◆ **RECORDS PROVIDED**:
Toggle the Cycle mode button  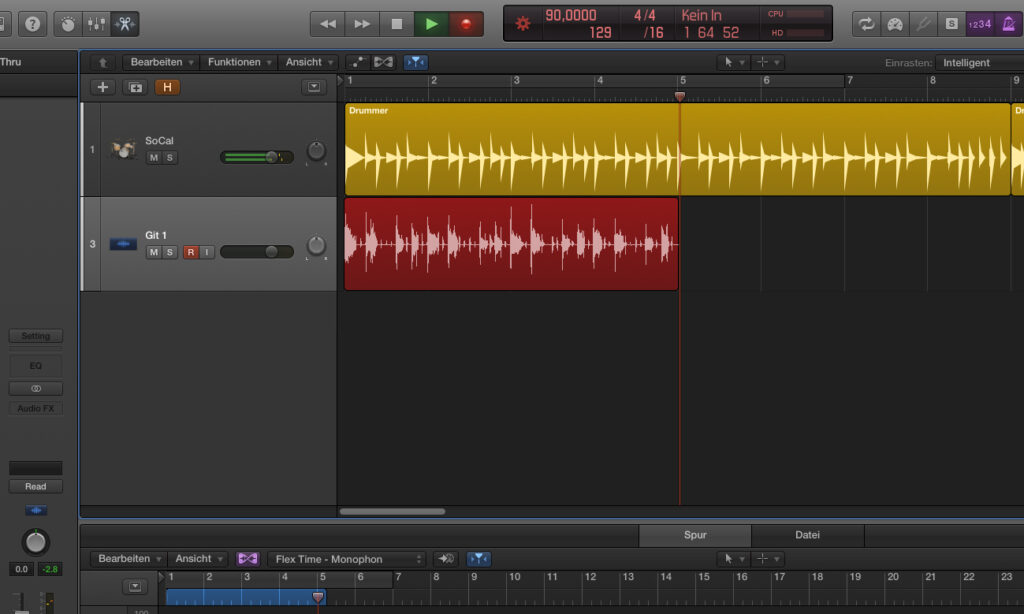(x=866, y=23)
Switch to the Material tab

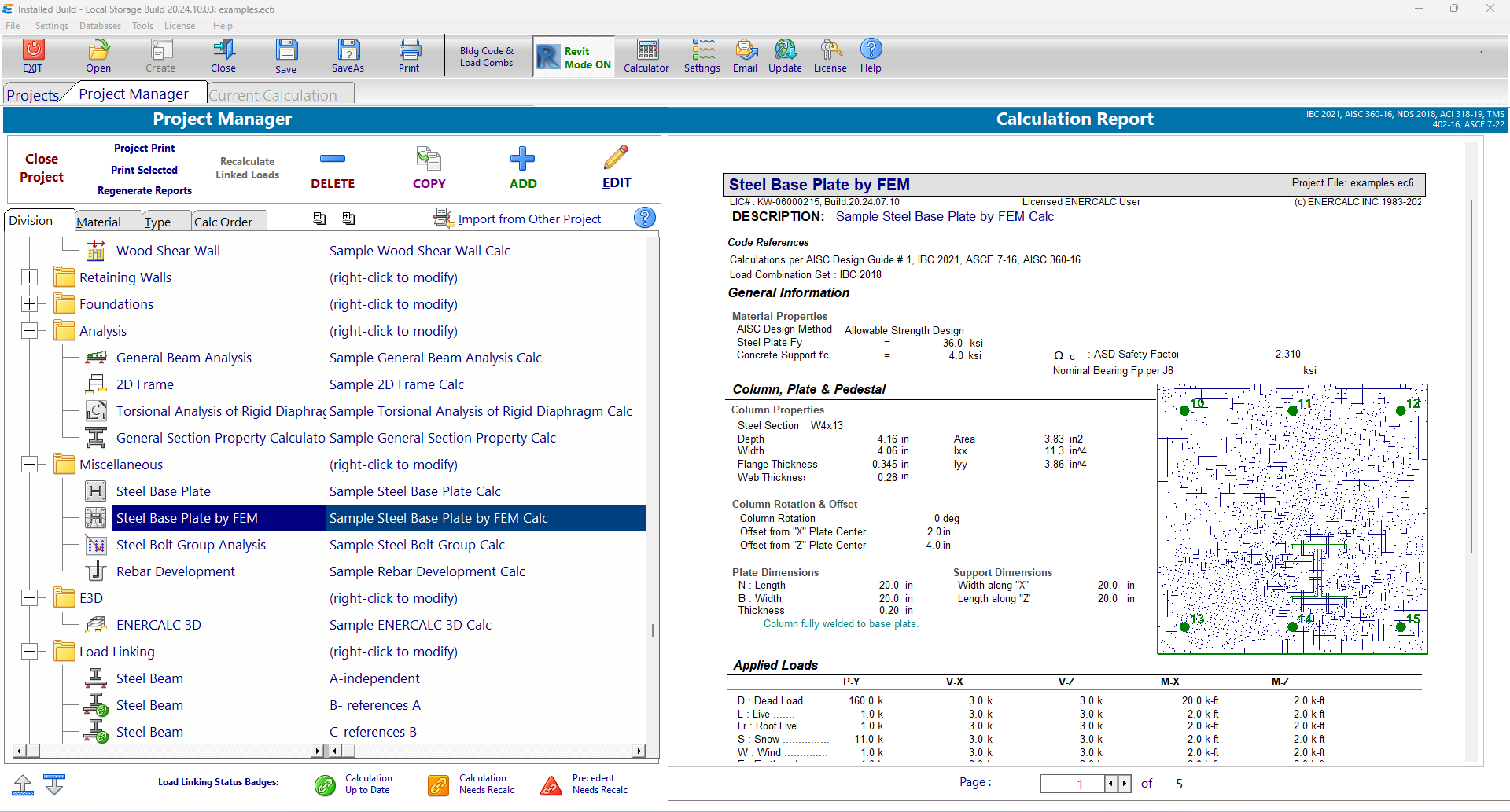click(x=99, y=222)
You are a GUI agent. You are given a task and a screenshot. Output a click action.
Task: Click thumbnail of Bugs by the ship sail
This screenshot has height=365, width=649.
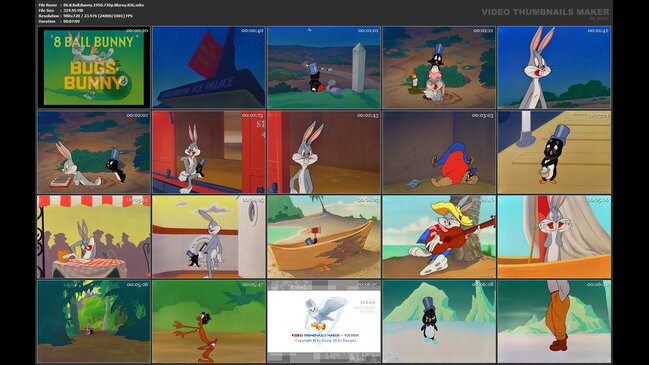coord(554,237)
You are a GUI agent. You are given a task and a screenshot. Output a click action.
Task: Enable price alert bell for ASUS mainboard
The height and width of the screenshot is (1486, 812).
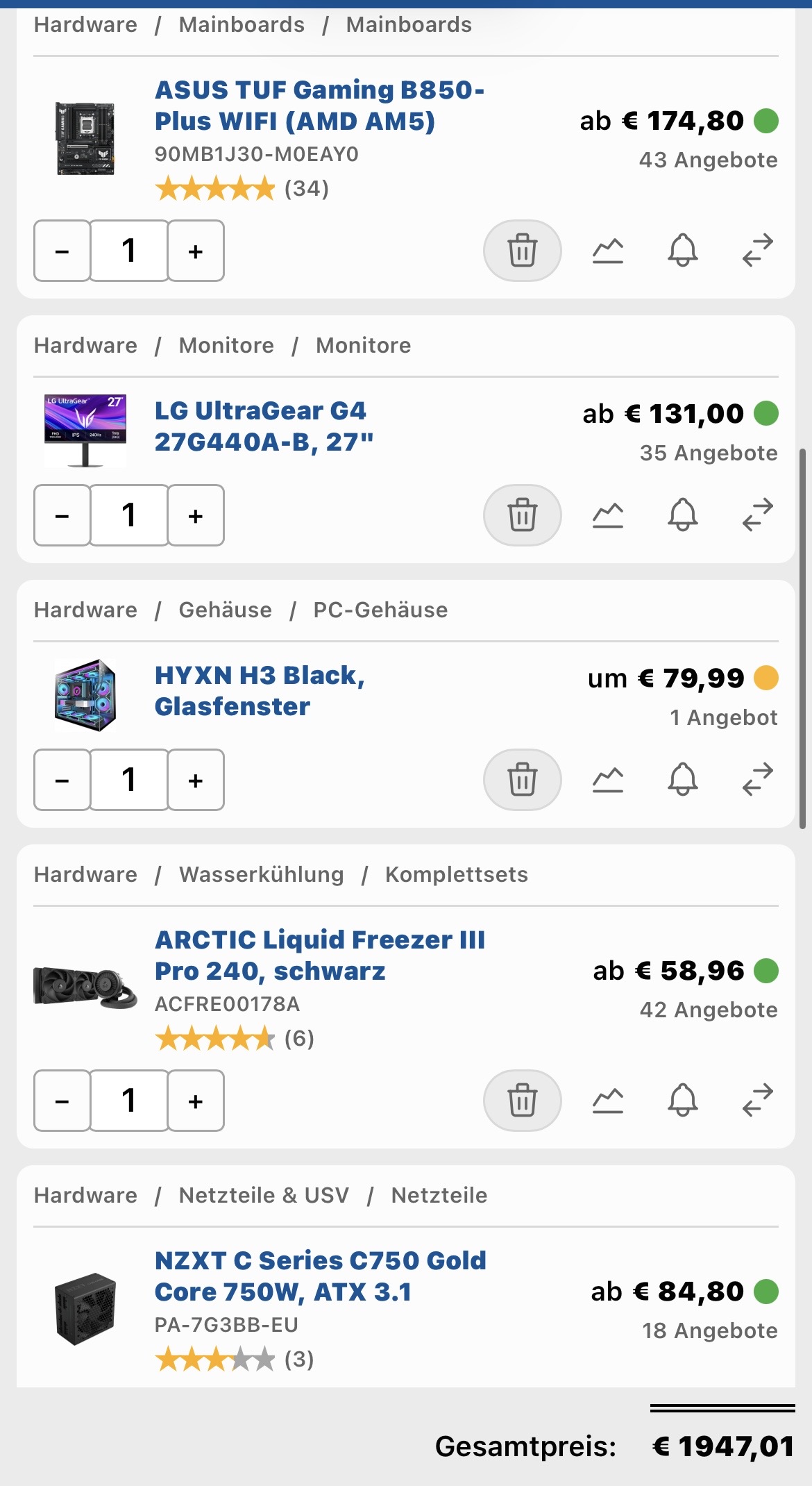coord(682,251)
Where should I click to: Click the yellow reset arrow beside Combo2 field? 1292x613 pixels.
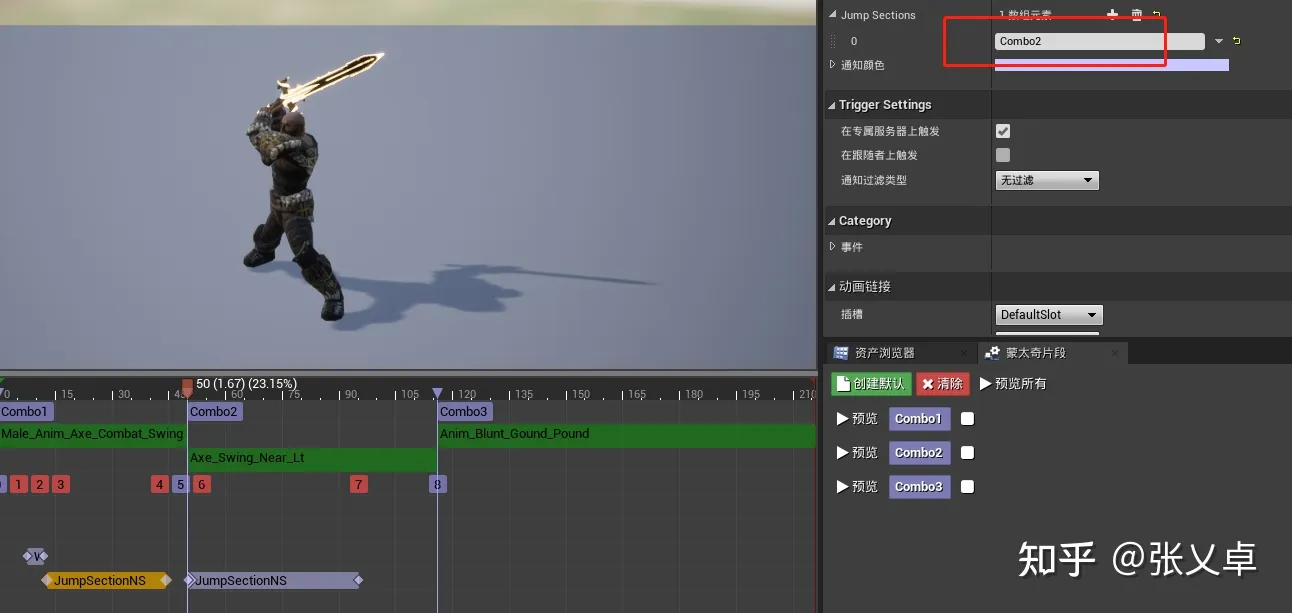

◆ **THE TASK**: Write out the lines of the listing from the one that holds "Task: Enable price" to the very last line, both included, exactly as they appear and without any pictures.

◆ **ANSWER TO THIS EXERCISE**:
Task: Enable price alert bell for ASUS mainboard
The height and width of the screenshot is (1486, 812).
coord(682,251)
Where should I click to: Click the yellow reset arrow beside Combo2 field? 1292x613 pixels.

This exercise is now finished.